Dans le même temps, des suggestions étaient faites sur la nature des réformes nécessaires et sur la nécessité d’une Constitution européenne. Le Parlement européen, en 1994 avec le rapport du député belge Fernand Herman, revenait à son projet de Constitution inspiré du fédéralisme coopératif. Le 18 octobre 1999, il adopte une résolution demandant la simplification et la rationalisation des traités et propose que la future Constitution se limite aux objectifs de l’Union, aux droits fondamentaux, aux dispositions institutionnelles, aux compétences et aux procédures décisionnelles. Seul cet ensemble exigerait la ratification de tous les États membres. Une seconde partie traitant des politiques de l’Union n’exigerait pas de ratification et, pour tenir compte de l’évolution des situations, pourrait être modifiée par le Conseil à l’unanimité ou à la majorité qualifiée afin d’éviter la révision constante et difficile des traités. C’est une solution également adoptée par la Commission européenne qui propose en outre, le 10 novembre 1999, un véritable programme de réformes : généralisation du vote à la majorité qualifiée au Conseil avec codécision du Parlement européen, révision du système de pondération des voix pour mieux prendre en compte le facteur démographique et limitation du nombre de membres de la Commission afin d’assurer l’efficacité des institutions de l’Union élargie. Enfin, les gouvernements eux-mêmes commencent à parler de Constitution européenne tout en divergeant sur sa nature, de caractère fédéral pour le ministre allemand des Affaires étrangères Joschka Fischer, beaucoup plus intergouvernemental pour le président français Jacques Chirac.
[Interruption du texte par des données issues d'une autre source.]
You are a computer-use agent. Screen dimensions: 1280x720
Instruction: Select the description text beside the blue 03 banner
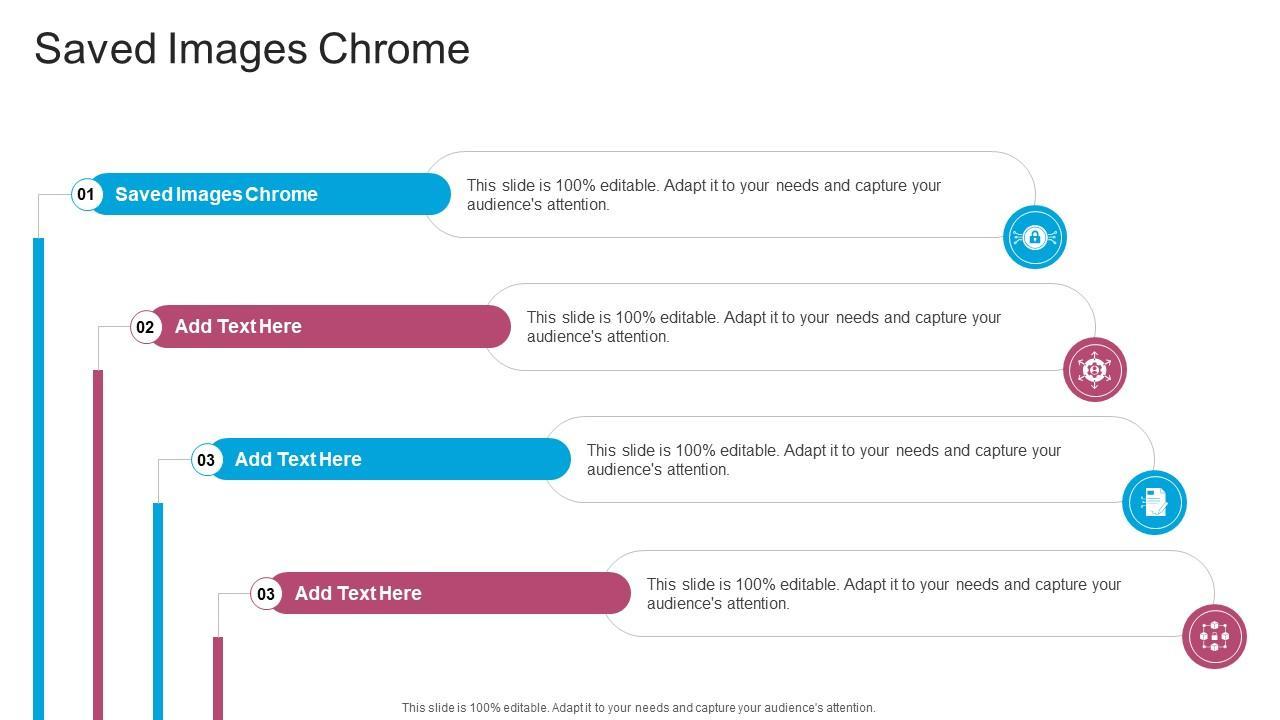(824, 460)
Quant à la méthode à suivre pour rédiger ce nouveau texte, l’expérience d’Amsterdam et de Nice a montré que la seule conférence intergouvernementale (CIG), où s’affrontent conceptions différentes et intérêts nationaux antagonistes, ne permet guère de progresser et qu’il faut élargir le débat. A cet égard, la façon dont a été élaborée de décembre 1999 à septembre 2000 la Charte des droits fondamentaux de l’Union européenne est exemplaire : la tâche a pu être menée à bien par une Convention formée de représentants des gouvernements, des Parlements européen et nationaux, de la Commission, délibérant publiquement et utilisant les contributions de nombreuses associations et organisations non gouvernementales. C’est de ce modèle qu’il convient de s’inspirer si l’on veut parvenir à établir un texte s’inspirant de l’intérêt général et qui servira de base aux discussions entre gouvernements. Une déclaration jointe au traité de Nice à la demande du chancelier Gerhard Schröder, s’en inspire en prévoyant qu’un large débat serait organisé sur l’avenir de l’Union européenne par le Conseil européen de Laeken prévu pour décembre 2001. Or, dès octobre 2000, un mémorandum du Benelux avait suggéré d’organiser un tel débat. La présidence belge l’aura particulièrement à cœur.